New Year’s Day Prep Southern Style:

  1. New mop and broom.
    — One does not bring last year’s dirt into a new year.
  2. A man must be the first one to come into to house.
    (2a. That man must have money in his pocket.)
    — Usually, this was the man of the house, who would walk out the back door, if available, then enter through the front door.
  3. Everything must be clean. Your clothes, your linen, your home, you.
    — A continuation of not bringing in last year’s dirt into a new year – starting after Christmas, the home gets a scrub down.  For some homes, the parts of the house that would be seen by any company that may happen to come calling was enough. For others, the home is cleaned stem to stern within an inch of its inanimate life. Then once everything was cleaned, it was time for everyone to get clean. Hair washed, toe nails clipped, root-to-toot clean.
  4. Prepare the good luck meal of Pork, Black Eyed Peas, and Collard Greens.
    — Though generally a ham, it can be any kind of pork, but it must be pork. Black-eyed peas, on its own or mixed with rice. Collard/Kale/Mustard Greens, or any combination thereof, rounds out the holy trinity of culinary tradition.

All of the above, if followed properly, was presumed to be an assurance of a healthy and prosperous year ahead for you and your family.

So after all that – speaking solely from personal experience – considering the fucked-up, not even close to putting the fun in dysfunction people I was blessed to have to shape my young life, all I can say of all that is BULLLLLLL SHIIIIIIIIIIIIT!

After all, these traditions were ones passed down from families who lived in or were a part of private homes. As poor tenement dwellers, this premise was a glass cliff from the start.

  1. A new mop and broom: Unless it somehow was no longer usable during that week, my mother held on to mops or brooms until the last strands or straws fell off. Who could afford to waste money replacing perfectly good items?
  2. A man must be the first one to come into to house (and have money in his pocket). The only way this could occur is if my father went out for New Year’s Eve and drunkenly stumbled in the door first by happenstance. If there was something needed from the store we could not wait for him to get up first, for if he was home at midnight that meant he did not have any money to go anywhere the night before. So much for money in his pocket. Not to mention, we lived in a tenement, duh! There was no back door to go out of in order to come in a front one. And he damned sure was not getting out of bed and getting dressed to walk out of a door -only to walk back in again- just to satisfy some tradition/superstition. More often than not, I was usually the first person to cross the threshold on the first day of the year.

### Problem
Reproduce the piece on Southern New Year's Day preparations word for word, starting at "1. A new mop" and ending after "perfectly good items?".

### Data section
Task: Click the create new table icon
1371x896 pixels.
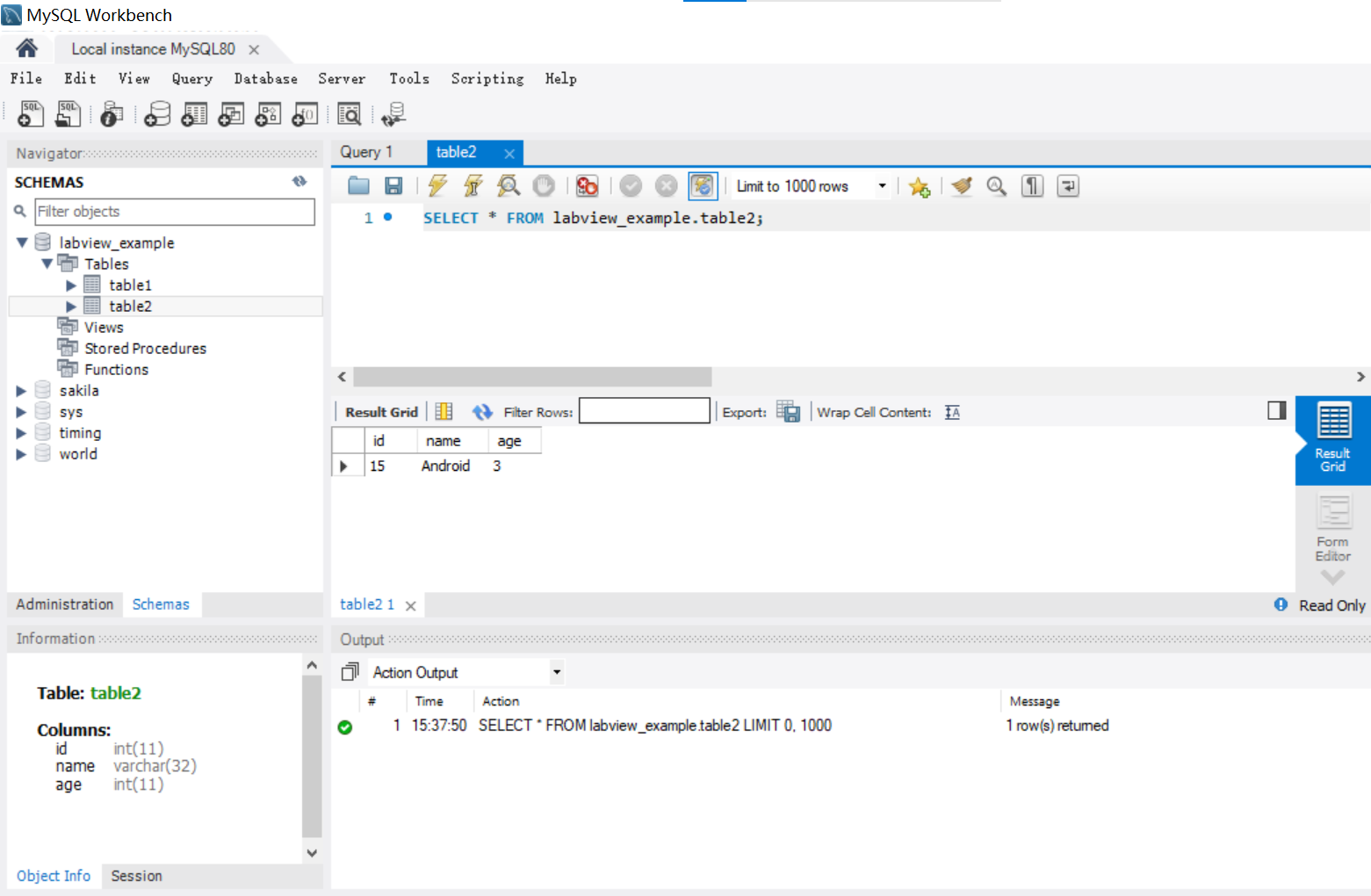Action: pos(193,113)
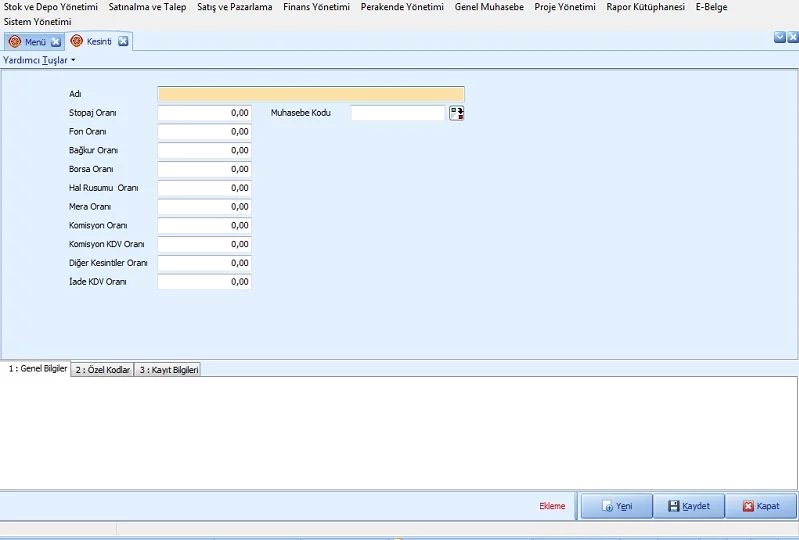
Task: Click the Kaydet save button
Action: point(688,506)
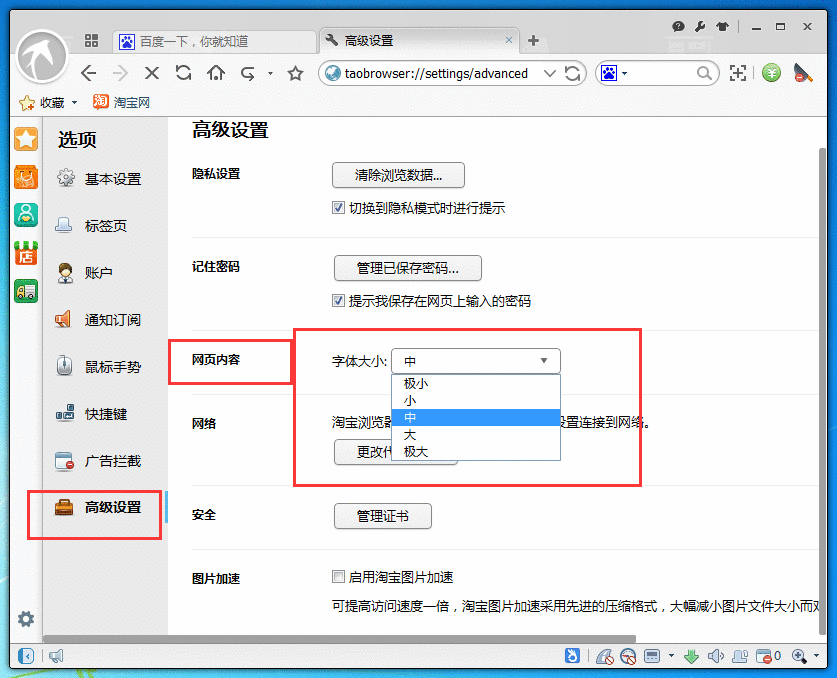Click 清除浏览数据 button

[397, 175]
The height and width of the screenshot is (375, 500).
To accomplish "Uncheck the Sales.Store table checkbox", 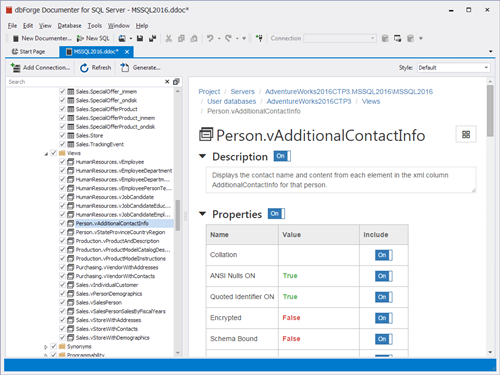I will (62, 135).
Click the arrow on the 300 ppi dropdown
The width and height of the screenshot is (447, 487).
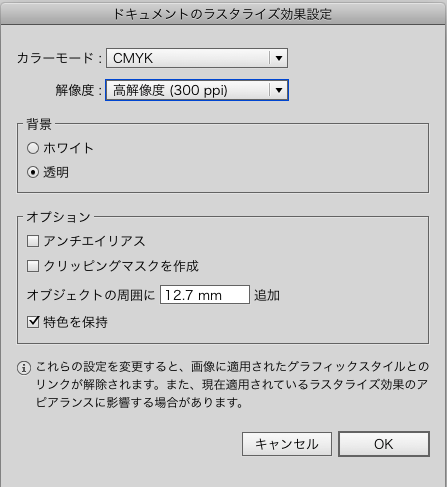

### Worked answer
1. A new mop and broom: Unless it somehow was no longer usable during that week, my mother held on to mops or brooms until the last strands or straws fell off. Who could afford to waste money replacing perfectly good items?